Les résultats de ces groupes ont permis de concevoir deux interventions pour améliorer l’identification et l’accompagnement des jeunes aidants : une campagne de sensibilisation pour les professionnels de santé et des ateliers pour les parents avec une maladie. Ces actions seront mises en place et évaluées à partir de la rentrée 2024.
Enfin, l’étude EVA se poursuit aussi auprès de parents en situation de handicap et de parents avec un trouble psychique.
- 1L’ensemble des études réalisées ou en cours de réalisation sont disponibles sur le site jaid.u-paris.fr.
- 2Aurélie Untas, Éléonore Jarrige, Christel Vioulac et Géraldine Dorard, « Prevalence and characteristics of adolescent young carers in France: the challenge of identification », Journal of Advanced Nursing n° 78, août 2022, [en ligne].
- 3Géraldine Dorard, Basilie Chevrier et Aurélie Untas, « Qui sont les jeunes adultes aidants étudiants en France ? », JAID, janvier 2023, [en ligne].
- 4Lire à ce sujet Basilie Chevrier, Kristopher Lamore, Aurélie Untas et Géraldine Dorard, « Young adult carers’ identification, characteristics, and support: a systematic review », Frontiers in Psychology n° 13, 2022.

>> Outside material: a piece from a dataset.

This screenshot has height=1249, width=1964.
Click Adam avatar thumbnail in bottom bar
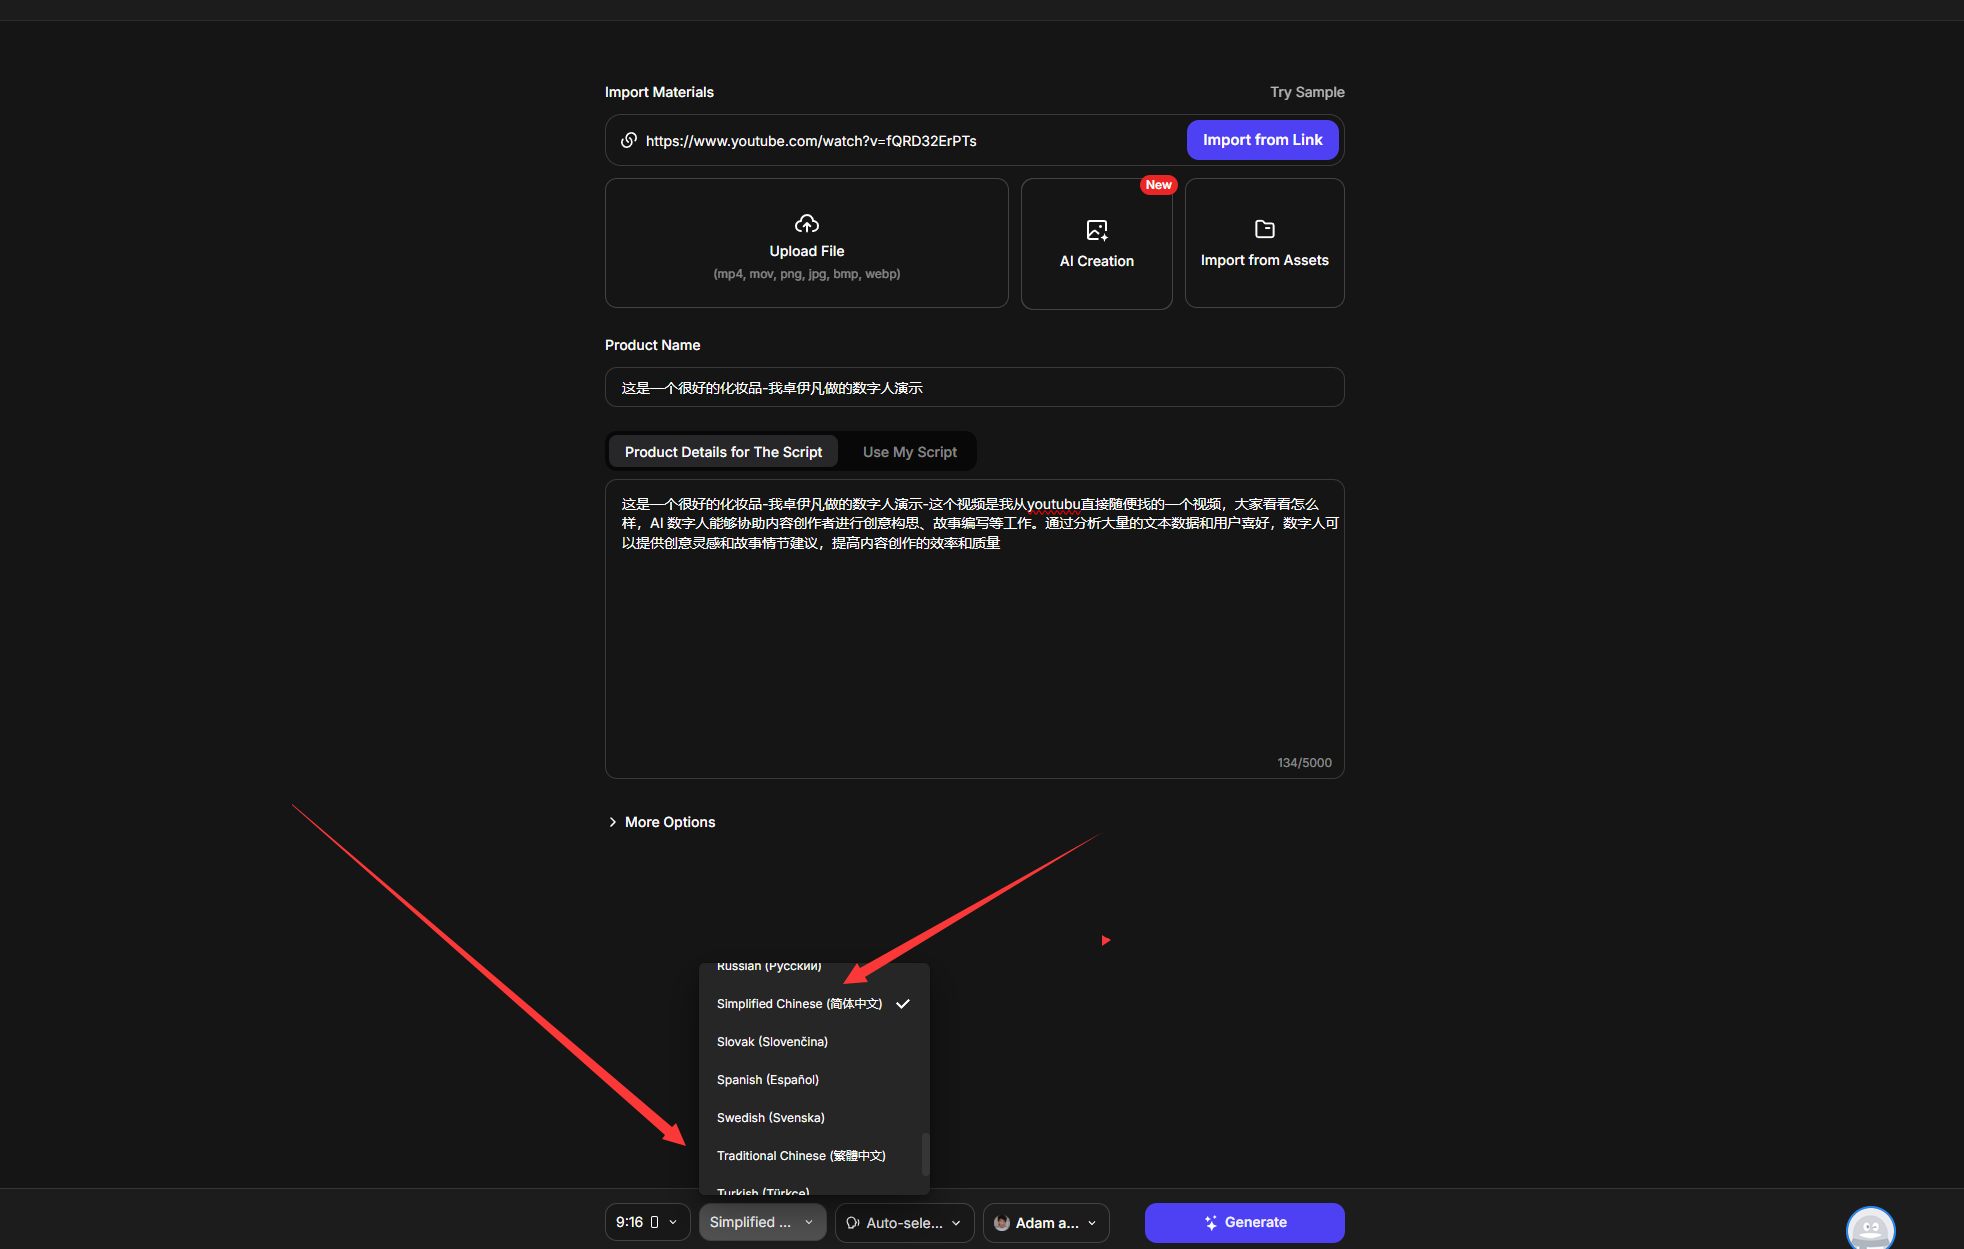pos(1001,1222)
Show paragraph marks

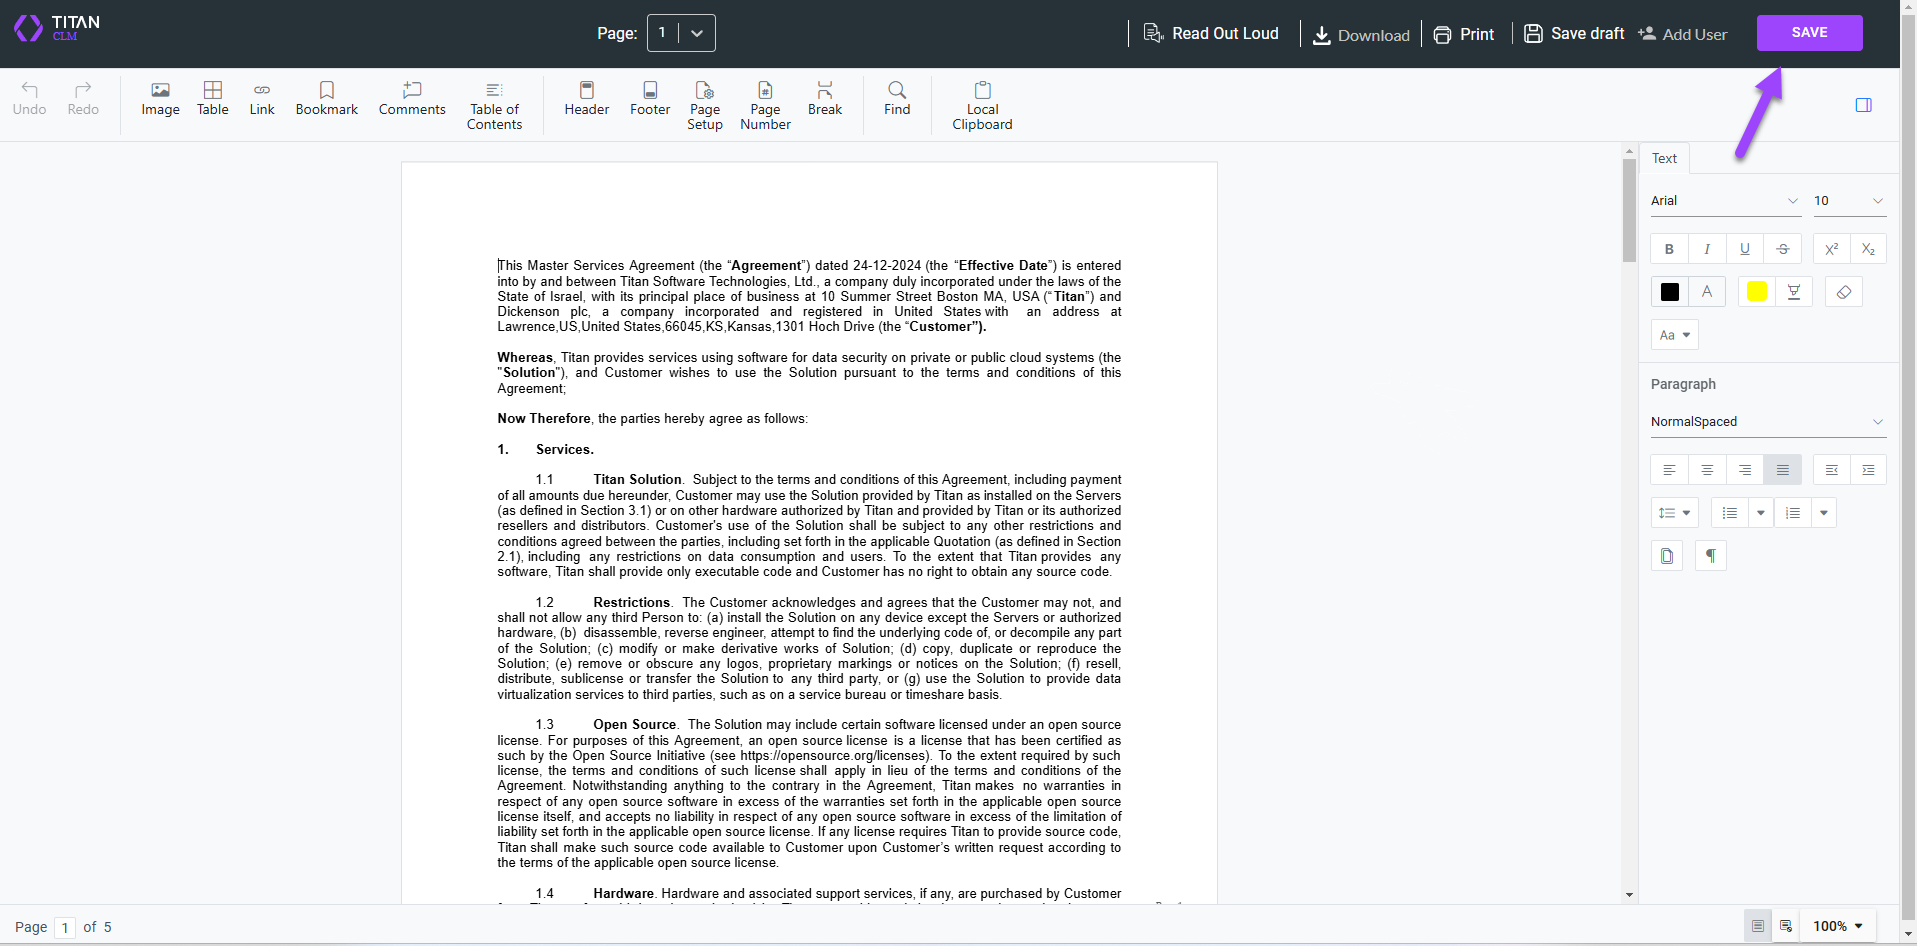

- 5Lire à ce sujet Basilie Chevrier, Aurélie Untas, Émeline Pasqué, Juliette Henry, Géraldine Dorard, « Au-delà de la confrontation à la maladie d’un proche : Santé et bien-être des jeunes adultes aidants étudiants », Canadian Journal of Behavioural Science, 2022, [en ligne].

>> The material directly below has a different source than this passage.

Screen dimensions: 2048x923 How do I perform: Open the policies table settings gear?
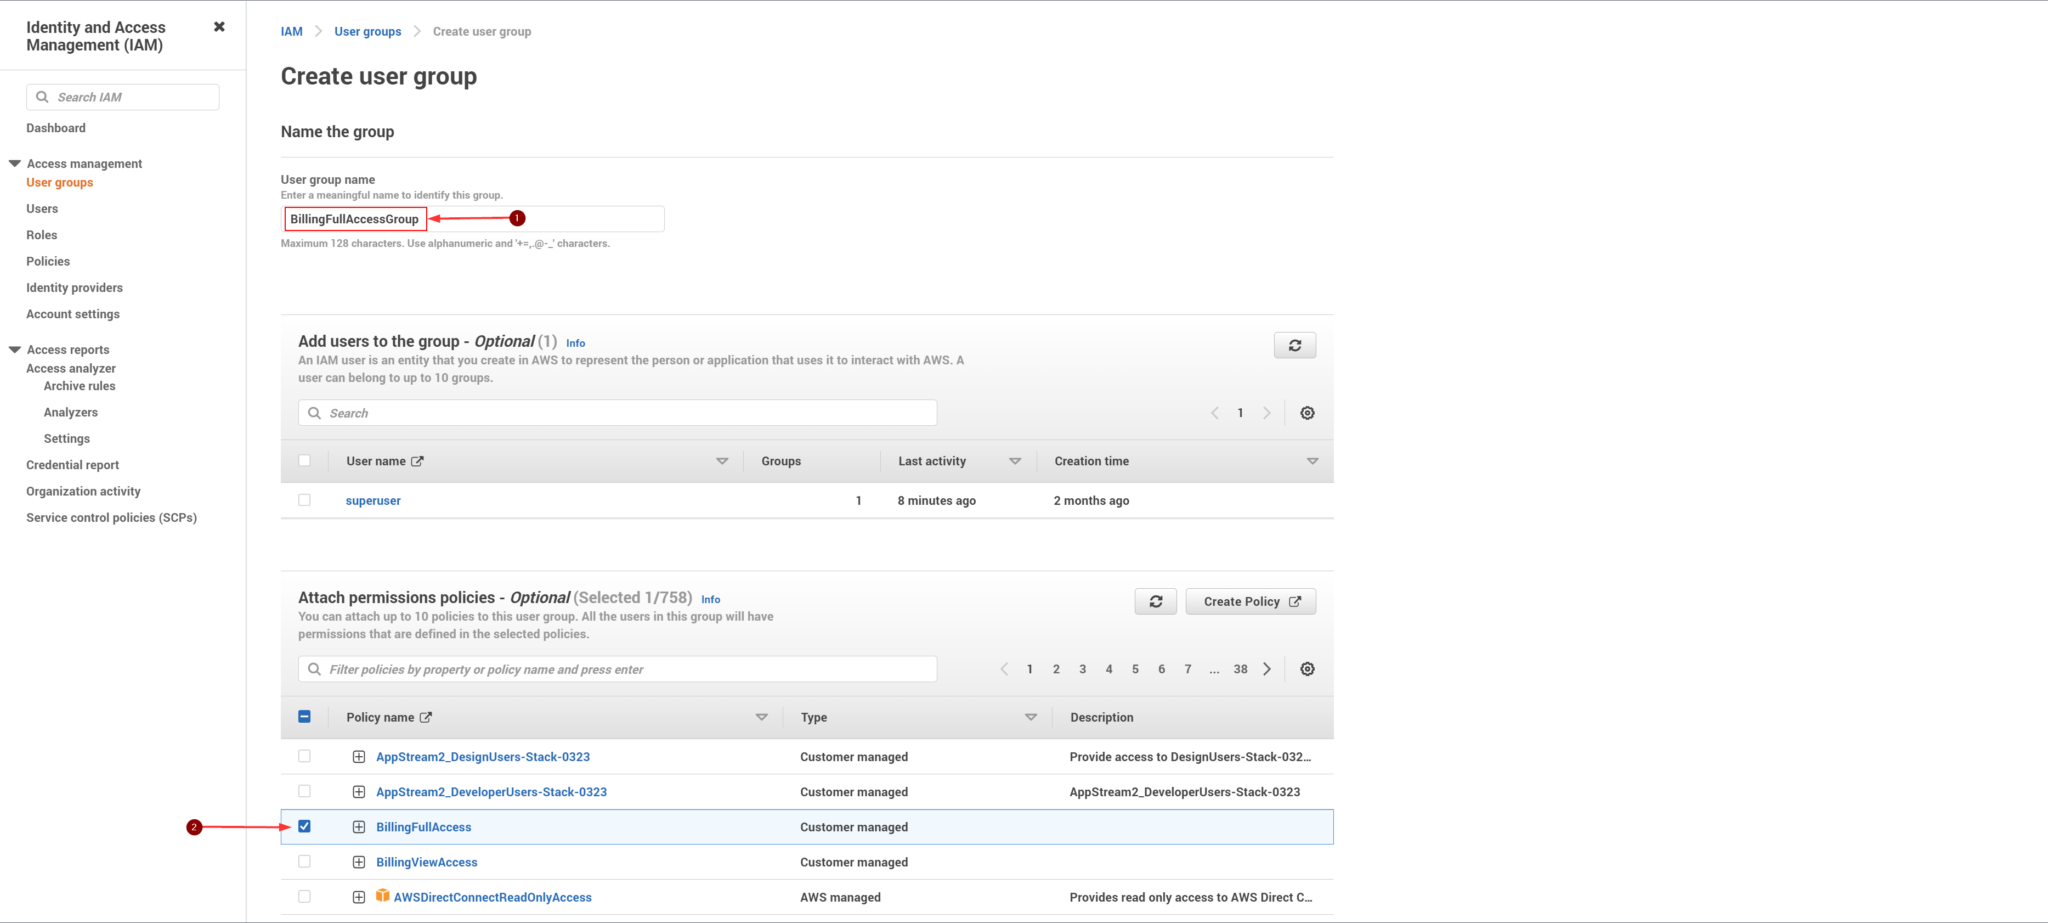[x=1307, y=669]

- 6Les principaux résultats de l’étude EDU-CARE sont présentés dans Aurélie Untas, Christel Vioulac, Pauline Justin, Agnès Leu et Géraldine Dorard, « Professionals’ Awareness of Young Carers in Schools: Results from a French Survey », International Journal of Environmental Research and Public Health, n° 19, octobre 2022.
- 7Les principaux résultats de l’étude HEALTH-CARE sont orésentés dans Aurélie Untas, Jade Pilato, Pauline Justin et Géraldine Dorard, « Jeunes aidants : Quelles sont les connaissances, les représentations et les pratiques des professionnels de santé ? » Aurélie Untas, Émilie Boujut et Kristopher Lamore (dir.), Le patient et son entourage. Quelles interactions ?, Editions des archives contemporaines, 2023,[en ligne].